### What you have to do
In the records below, find the line with "Image resolution: width=540" and the line with "Task: Select the 17/08/2023". Print both exactly, along with every line between them, and no other line.

Stored items
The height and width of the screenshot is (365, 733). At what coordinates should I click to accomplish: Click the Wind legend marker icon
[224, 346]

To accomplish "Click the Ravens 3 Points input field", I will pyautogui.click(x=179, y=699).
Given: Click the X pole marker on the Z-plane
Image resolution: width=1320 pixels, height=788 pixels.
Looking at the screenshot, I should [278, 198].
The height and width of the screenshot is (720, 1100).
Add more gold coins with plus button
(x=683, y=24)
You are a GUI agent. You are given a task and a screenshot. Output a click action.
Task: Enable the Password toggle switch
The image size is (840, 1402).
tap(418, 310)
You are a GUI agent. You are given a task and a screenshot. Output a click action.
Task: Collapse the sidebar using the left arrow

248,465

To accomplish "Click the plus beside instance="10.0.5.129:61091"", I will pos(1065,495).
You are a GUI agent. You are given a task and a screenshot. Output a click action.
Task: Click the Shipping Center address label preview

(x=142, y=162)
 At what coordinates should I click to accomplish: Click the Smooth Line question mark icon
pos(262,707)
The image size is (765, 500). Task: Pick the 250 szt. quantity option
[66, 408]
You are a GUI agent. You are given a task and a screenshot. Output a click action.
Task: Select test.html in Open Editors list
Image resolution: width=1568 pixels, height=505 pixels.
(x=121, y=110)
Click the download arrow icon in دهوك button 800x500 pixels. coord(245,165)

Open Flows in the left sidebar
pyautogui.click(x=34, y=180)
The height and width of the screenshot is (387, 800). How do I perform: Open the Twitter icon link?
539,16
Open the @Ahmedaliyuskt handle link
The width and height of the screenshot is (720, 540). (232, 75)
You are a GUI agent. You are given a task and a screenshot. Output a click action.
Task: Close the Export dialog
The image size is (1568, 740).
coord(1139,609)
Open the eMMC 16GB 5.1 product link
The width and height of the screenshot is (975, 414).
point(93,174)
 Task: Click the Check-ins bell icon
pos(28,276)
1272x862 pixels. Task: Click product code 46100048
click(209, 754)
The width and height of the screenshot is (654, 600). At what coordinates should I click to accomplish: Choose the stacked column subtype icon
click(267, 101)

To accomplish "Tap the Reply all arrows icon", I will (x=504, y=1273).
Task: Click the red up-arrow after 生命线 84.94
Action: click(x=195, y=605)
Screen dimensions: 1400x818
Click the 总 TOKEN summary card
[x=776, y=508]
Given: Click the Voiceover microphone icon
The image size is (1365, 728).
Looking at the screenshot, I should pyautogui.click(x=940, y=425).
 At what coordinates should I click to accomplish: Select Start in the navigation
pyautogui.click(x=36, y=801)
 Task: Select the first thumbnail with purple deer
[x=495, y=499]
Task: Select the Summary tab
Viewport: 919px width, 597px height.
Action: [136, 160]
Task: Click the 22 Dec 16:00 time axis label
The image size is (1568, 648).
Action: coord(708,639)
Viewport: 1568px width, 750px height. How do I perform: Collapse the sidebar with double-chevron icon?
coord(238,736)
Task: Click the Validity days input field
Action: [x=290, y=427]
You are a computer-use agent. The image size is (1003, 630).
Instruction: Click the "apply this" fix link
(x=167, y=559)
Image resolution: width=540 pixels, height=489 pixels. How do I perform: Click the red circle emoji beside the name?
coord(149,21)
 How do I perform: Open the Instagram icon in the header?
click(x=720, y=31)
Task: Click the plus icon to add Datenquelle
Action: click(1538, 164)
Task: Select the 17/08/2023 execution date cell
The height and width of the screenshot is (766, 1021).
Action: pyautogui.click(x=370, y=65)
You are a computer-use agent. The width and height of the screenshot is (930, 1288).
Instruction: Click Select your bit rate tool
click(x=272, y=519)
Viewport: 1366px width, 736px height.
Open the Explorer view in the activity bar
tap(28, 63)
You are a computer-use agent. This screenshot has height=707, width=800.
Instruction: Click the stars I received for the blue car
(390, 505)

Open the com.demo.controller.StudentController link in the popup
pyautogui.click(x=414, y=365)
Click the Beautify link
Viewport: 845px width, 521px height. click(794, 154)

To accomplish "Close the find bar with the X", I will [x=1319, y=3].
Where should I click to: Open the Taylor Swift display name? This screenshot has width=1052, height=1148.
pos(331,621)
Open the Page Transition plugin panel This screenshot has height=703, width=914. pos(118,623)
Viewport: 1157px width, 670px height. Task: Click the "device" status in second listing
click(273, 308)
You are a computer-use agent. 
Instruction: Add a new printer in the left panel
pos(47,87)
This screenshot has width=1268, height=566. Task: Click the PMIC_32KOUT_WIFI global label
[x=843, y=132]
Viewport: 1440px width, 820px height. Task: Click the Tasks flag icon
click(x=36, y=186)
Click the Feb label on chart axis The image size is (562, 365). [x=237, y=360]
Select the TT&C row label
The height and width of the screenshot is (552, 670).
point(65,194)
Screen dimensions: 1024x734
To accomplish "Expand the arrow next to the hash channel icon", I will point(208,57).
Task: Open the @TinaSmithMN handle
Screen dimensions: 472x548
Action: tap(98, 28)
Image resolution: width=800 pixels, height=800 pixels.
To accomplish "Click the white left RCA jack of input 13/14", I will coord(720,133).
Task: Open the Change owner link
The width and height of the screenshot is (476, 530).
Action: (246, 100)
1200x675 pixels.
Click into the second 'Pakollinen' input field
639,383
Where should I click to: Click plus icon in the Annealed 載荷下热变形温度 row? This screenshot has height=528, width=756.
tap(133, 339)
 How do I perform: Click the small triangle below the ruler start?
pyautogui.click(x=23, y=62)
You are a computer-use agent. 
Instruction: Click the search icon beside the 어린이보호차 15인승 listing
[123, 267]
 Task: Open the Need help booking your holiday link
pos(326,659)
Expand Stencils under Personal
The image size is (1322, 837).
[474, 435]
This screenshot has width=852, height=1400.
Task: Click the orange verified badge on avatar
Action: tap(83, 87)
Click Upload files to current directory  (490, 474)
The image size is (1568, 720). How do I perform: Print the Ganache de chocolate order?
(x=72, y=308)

### Output for this exercise
Image resolution: width=540 pixels, height=489 pixels. How do I perform: Click the red circle emoji beside the name?
coord(149,21)
 How do I perform: Open the Instagram icon in the header?
click(x=720, y=31)
Task: Click the plus icon to add Datenquelle
Action: click(1538, 164)
Task: Select the 17/08/2023 execution date cell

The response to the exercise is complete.